The government of Prime Minister Recep Tayyip Erdogan says the law is part of ongoing efforts to protect the health of Turkey’s citizens, especially youngsters, from the dangers of alcohol consumption. But Erdogan’s opponents say the ban on alcohol signs is another step in an alleged program designed to turn the secular Turkish republic into a country governed by Islamic values.
“A mosque has a sign saying that it’s a mosque, a church has a sign saying it’s a church,” said Ali Bayram, manager of the Loop Bar in Istanbul’s nightlife district Beyoglu. “You have to be able to tell people what you are offering, but we are no longer able to do that. This is like an ax stroke against the whole nightlife industry.”
For people like Bayram, the ban on beer signs not only makes it harder to attract customers but also takes away a source of revenue, as many bars and shops have had deals with big brewers or whisky companies who paid for the advertisement. The new law also bans indirect advertisement like chairs with the logo of a brewer.
“Look here,” Bayram said, pointing to a table in the bar. “The state didn’t pay for this table, Efes did,” he added, referring to Turkey’s biggest brewer. “Where is the money supposed to come from in future?”
The predominance of Islam has not stopped Turks from developing a taste for beer, wine and liqueur; even though alcohol consumption is lower than in the West. Raki, an anise-flavoured brandy, is the unofficial national drink, favored by modern Turkey’s founder Mustafa Kemal Ataturk and millions of other Turks. Erdogan, a pious Muslim, has tried to steer Turks away from Raki, declaring last year that he regarded Ayran, a non-alcoholic drink made of yoghurt, water and salt, and not Raki as the national drink.
Turks drink an average of 1.6 liters of alcohol per capita in a year, compared to 8.6 liters in the US and 11.7 liters in Germany, according to the Organisation for Economic Co-Operation and Development (OECD). Even though critics have been accusing Erdogan of following a hidden Islamist agenda, alcohol consumption in the country has actually risen slightly under his rule, from 1.4 liters in 2002.

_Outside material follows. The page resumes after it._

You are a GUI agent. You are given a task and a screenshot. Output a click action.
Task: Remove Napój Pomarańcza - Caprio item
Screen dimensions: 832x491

Erdogan, a pious Muslim, has tried to steer Turks away from Raki.
Still, only a minority of Turks drinks alcohol, while the mostly religiously conservative majority in the Anatolian heartland remains abstinent. According to the Health Ministry in Ankara, 23 percent of men and 4 percent of women in Turkey drink alcohol. Most of them live in or around Istanbul or on the Aegean coast in the western part of the country.
Shop owners in Istanbul’s Beyoglu district said they were feeling the effect of the alcohol law passed last year even before the ban on shop signs came into effect. Late night shoppers picking up a bottle of wine or whisky on their way home or to a party used to generate an important part of income for many small corner shops, but the ban on sales after 10pm has destroyed that market, they said.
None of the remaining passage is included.